> _TASK DIRECTIONS_:
Read the data line by line and say how many lines contain the string "Hverdagsmat", giving the number alone.

> _SUPPLIED DATA_:

***

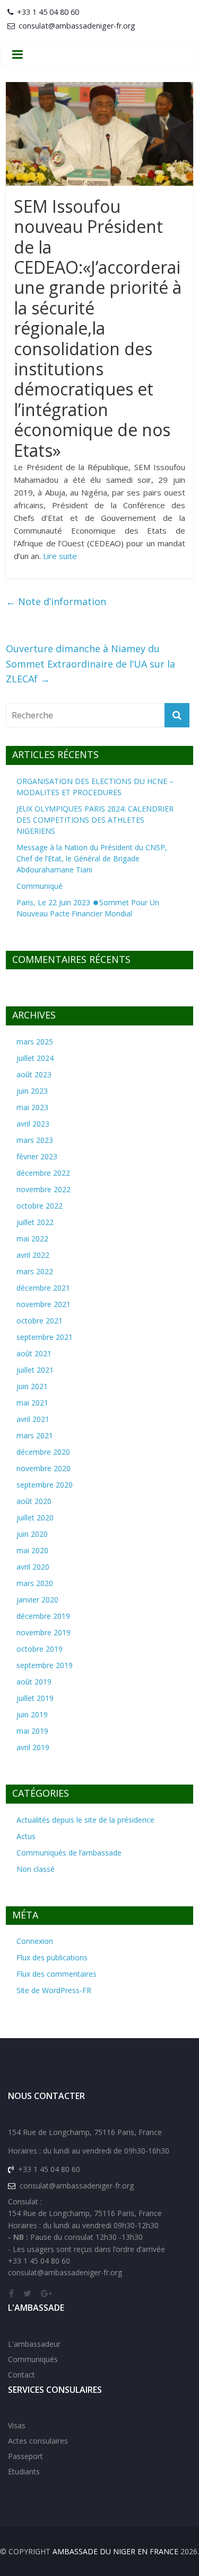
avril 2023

***

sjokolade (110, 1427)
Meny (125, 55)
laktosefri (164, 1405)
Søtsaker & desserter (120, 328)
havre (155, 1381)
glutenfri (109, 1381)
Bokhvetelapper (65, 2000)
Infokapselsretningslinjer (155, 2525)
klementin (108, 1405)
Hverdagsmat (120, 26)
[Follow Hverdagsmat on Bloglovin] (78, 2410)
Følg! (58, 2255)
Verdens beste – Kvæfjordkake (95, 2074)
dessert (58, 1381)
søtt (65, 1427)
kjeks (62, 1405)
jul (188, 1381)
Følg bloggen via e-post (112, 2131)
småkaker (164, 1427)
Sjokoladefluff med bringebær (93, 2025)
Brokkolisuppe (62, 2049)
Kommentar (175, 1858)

***

> _ANSWER SPACE_:
2